GIS-based geospatial tools for estimating the magnetic anomaly depth of hydrothermal mineral deposits using inverse distance weights method

Published: 11-06-2020| Version 2 | DOI: 10.17632/byxkg9z6jp.2
Dr John Kayode,
Nawawi Mohd,
Yusri Yusup,
Amin Khalil,
Mohd Hariri Arifin,
Morolake, O. Aduloju,
Mohamad Shafiq Suhaimi


The data used in this study consist of high-resolution airborne magnetic datasets for solid mineral exploration acquired across the Nigerian nationwide Terrains by the two Canadian firms awarded the contracts (a.g., Fugro Airborne Survey Services, and Patterson Grant and Watson), by the Nigerian Geological Survey Agency (NGSA).
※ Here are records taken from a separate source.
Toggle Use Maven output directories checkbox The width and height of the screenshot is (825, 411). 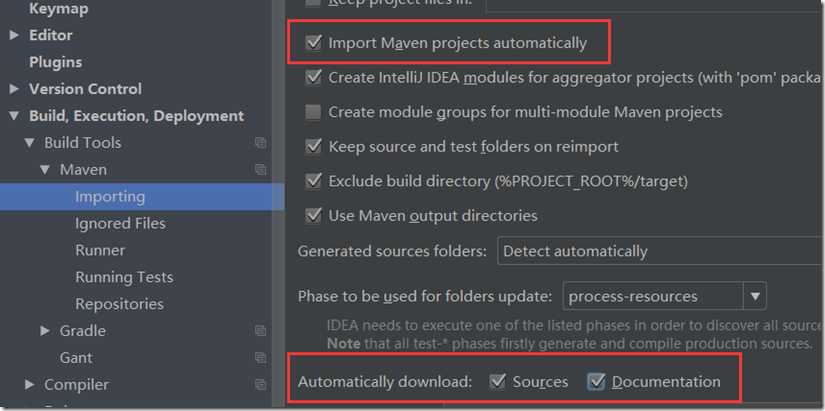click(313, 215)
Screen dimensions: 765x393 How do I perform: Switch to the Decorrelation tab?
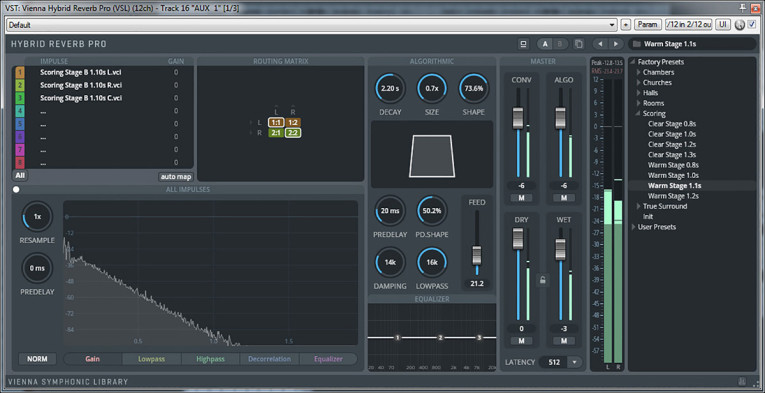pos(269,359)
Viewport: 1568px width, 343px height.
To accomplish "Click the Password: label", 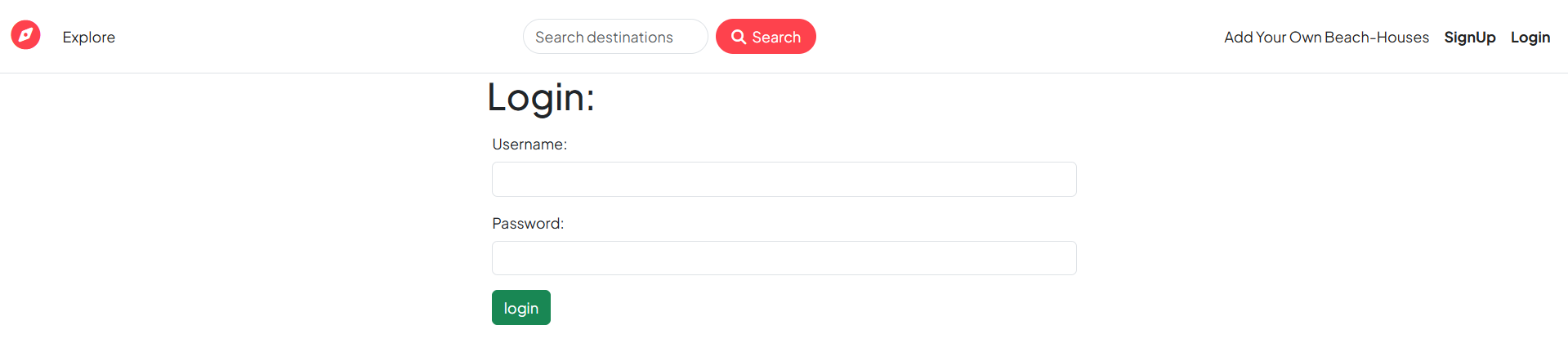I will 527,224.
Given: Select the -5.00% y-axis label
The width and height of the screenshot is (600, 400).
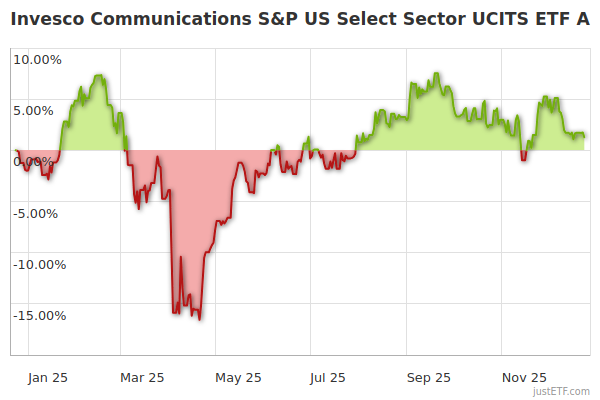Looking at the screenshot, I should pos(38,213).
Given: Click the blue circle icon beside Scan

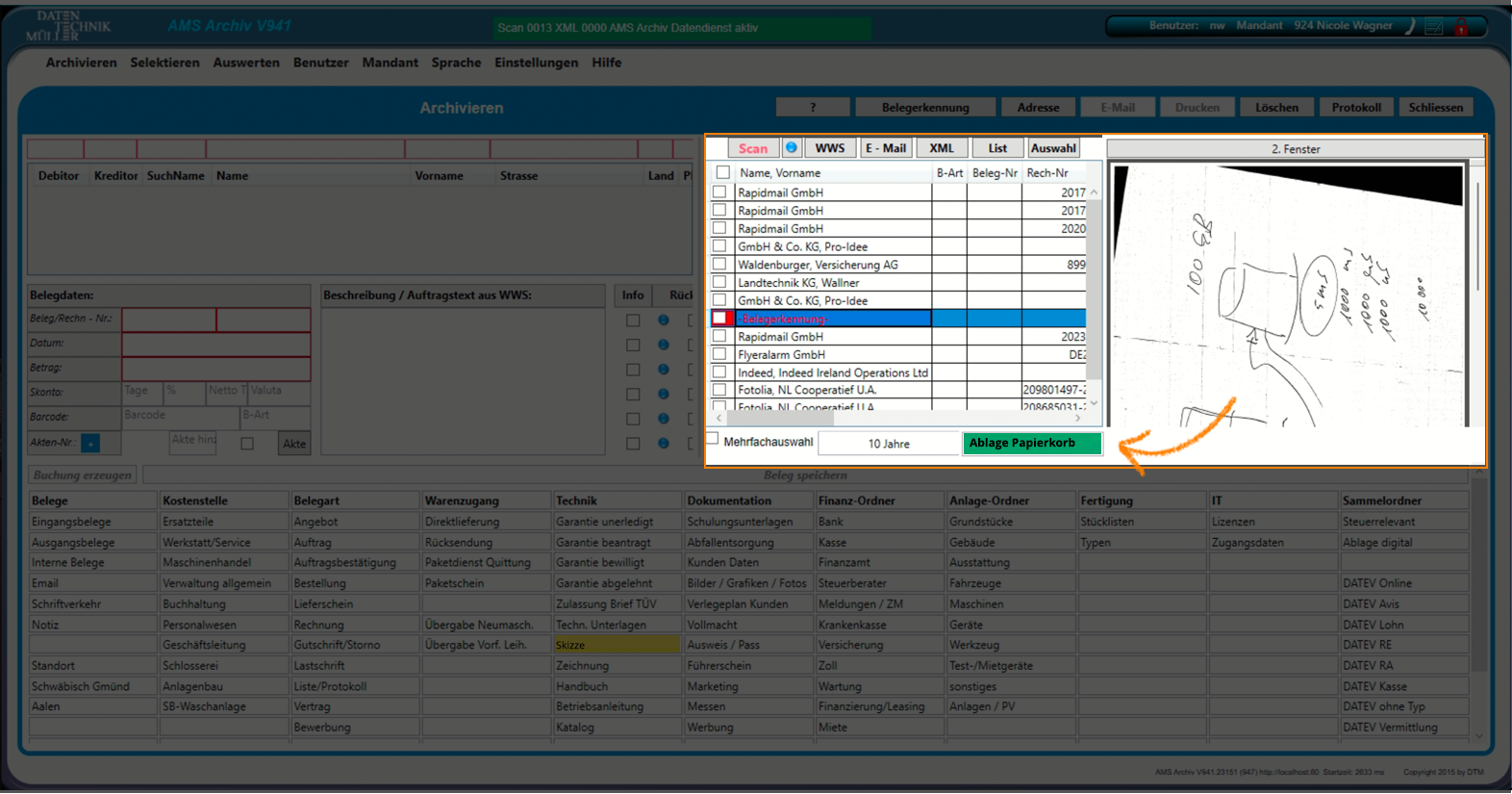Looking at the screenshot, I should [x=792, y=147].
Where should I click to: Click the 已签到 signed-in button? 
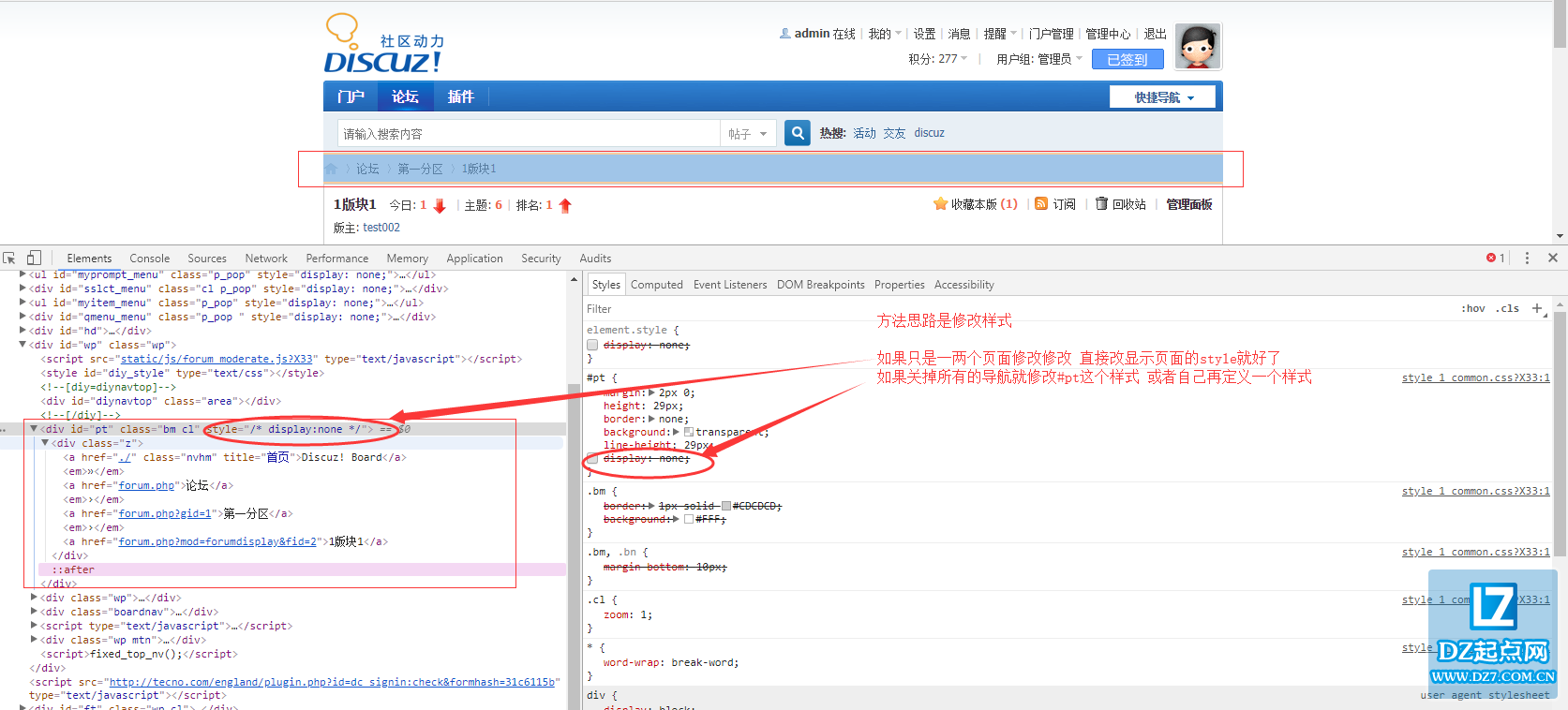[x=1127, y=59]
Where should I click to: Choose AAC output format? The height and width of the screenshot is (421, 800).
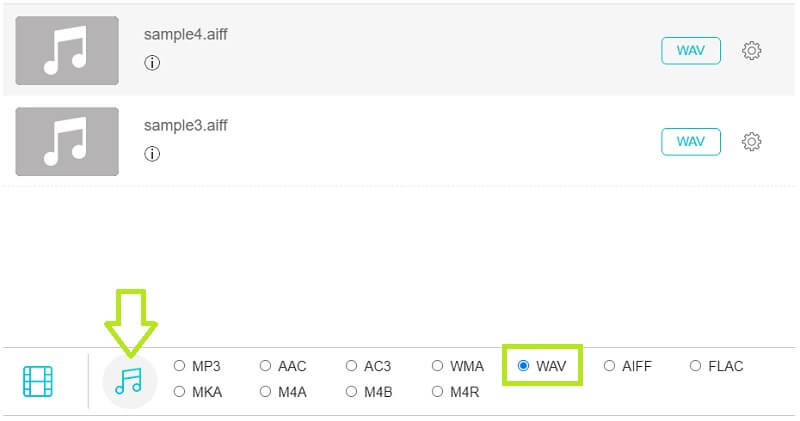click(x=266, y=366)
The Canadian firms had obtained the airborne magnetic data between 2003 and 2009, approximately along the NW–SE flight lines that were positioned at 90 degrees to the most significant narrow geological strike in the areas covered. Aircraft was flown at typical spaced of about half kilometers intervals to acquire the data, with a 2 km tie-line spacing along the northeast-southwest (NE-SW) directions at 80 m nominal flight elevation. The magnetometer settings were set at 0.1 s intervals to record the data. The combination of the nominal flight height—that was set exceptionally close to the ground surface using narrow line spacing—and the extremely small recording time gaps, helped to achieved a higher resolution of the magnetic anomalies than the general high-altitude airborne magnetic surveys. Prior to the data distribution by the Nigerian Geological Survey Agency, (NGSA) to the interested users, Fugro Airborne Surveys Company preprocessed the essential magnetic data corrections: the geomagnetic gradient was removed from the data using the existing model with the International Geomagnetic Reference Field (IGRF), January 2005 version, as specified in the World Geodetic System 1984 ellipsoid. The Universal Transverse Mercator (UTM) coordinate system was used to project the airborne magnetic data. The airborne magnetic survey data presented in this study covered the Omu-Aran Schist belt zone in parts of the Nigerian South-western Precambrian basement complex (NSPBC), with moderately shallow overburden lithologies.